From the Holland’s of 1900 to the war in 1914 Britain developed several submarine classes. The D and E class were deployed with success during the conflict. Britain’s submariners in the North Sea, the Atlantic, the Baltic and the Sea of Marmora won five VCs, Britain’s highest military decoration.

The road to the E-class had been perilous. Calamity hit the A-class. They blew up, some sank, one was accidentally rammed to the bottom. The toll in lives was heavy. In 1914 A-7 went down in Whitsand Bay, Cornwall. Thirteen died. It took hours to find her and the Navy tried for a month to raise her before leaving her where she lay.

Early submarines were dangerous, cramped and claustrophobic. They were stiflingly hot, dripping with damp, hellishly noisy, fume-filled and insanitary. As a leading Admiralty engineer said in 1901, nobody ever went down in a submarine for their health.

They reeked of petrol, batteries, stagnant water, sweat, terror and bodies. Crews had no washing facilities or lavatory. They shared a bucket. One commander used to surface and conduct his toilet perched on the stern rail, until a German Zeppelin airship appeared and bombed him. There were no bunks. Crews slept among torpedoes and other paraphernalia. Some submariners were locked in a bread oven for 24 hours to see if anybody suffocated. They didn’t. But there was a high migraine count. Reginald Bacon, the droll ‘father’ of the submarine service, later an eminent Admiral, said the worst thing about the confinement was that one detainee was a flute player and had taken his instrument in with him.

When submariners dived they didn’t know where they’d surface; or if. The periscope, created by Dubliner Howard Grubb – and modified by Bacon – transformed the submarine, enabling it to see without having to break cover.

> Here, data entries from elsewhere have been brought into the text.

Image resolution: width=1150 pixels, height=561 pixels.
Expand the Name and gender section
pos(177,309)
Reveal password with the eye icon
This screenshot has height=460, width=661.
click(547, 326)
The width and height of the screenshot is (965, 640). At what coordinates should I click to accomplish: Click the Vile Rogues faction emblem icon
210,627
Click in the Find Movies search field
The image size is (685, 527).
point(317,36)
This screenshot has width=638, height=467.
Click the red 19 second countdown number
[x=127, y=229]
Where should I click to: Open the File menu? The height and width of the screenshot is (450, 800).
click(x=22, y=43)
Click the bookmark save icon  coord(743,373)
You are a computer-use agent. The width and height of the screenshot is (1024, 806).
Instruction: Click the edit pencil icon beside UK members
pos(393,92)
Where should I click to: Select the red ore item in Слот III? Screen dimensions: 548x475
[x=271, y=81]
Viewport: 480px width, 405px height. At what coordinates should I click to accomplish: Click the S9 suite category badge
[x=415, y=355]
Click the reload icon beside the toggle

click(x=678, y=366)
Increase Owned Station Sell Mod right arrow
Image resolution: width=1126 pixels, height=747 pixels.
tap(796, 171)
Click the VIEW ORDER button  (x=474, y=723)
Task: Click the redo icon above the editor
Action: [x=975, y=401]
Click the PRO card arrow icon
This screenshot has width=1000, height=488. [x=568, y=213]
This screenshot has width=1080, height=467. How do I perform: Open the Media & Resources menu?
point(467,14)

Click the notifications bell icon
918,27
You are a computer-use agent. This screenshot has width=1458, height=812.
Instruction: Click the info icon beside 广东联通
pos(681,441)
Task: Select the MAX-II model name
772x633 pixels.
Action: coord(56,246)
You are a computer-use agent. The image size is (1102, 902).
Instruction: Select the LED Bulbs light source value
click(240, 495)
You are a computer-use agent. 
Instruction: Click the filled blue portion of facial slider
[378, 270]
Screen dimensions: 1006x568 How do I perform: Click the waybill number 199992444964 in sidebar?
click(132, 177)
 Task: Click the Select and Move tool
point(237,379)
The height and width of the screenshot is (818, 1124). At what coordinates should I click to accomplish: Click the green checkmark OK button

The development of the torpedo in the 1860s, by British engineer Robert Whitehead, and the act of marrying it to the submarine, created one of the world’s deadliest weapons but torpedoes were unreliable. During the First World War, commander Martin Nasmith had been known to swim after an unexploded torpedo, neutralize it in the water – as best he could – before swimming alongside it while chaperoning it back to his boat so he could use it again. Torpedoes were expensive and especially valuable in that boats accommodated so few.

In both world wars U-boats brought Britain to the lip of catastrophe. Several incidents wreaked global opprobrium, including the sinking of the British passenger steamer Falaba, torpedoed off Milford Haven in March 1915. Falaba’s passengers were getting into lifeboats, knowing the surfaced U-boat intended to sink the vessel. Instead of waiting for them to depart, the U-boat fired a torpedo into the ship’s side beneath a crowded lifeboat being lowered to the sea. Lifeboat and occupants were blown to smithereens.

On May 7 1915, U-20 torpedoed the liner Lusitania killing 1198 people. Some were Americans. It was one of the reasons the US joined in the conflict.

Though it had taken some four hundred years for the submarine to develop from da Vinci to Holland, its presence was secured in the First World War. By the Second World War, twenty one years later, it had become cardinal to victory for Britain and her allies.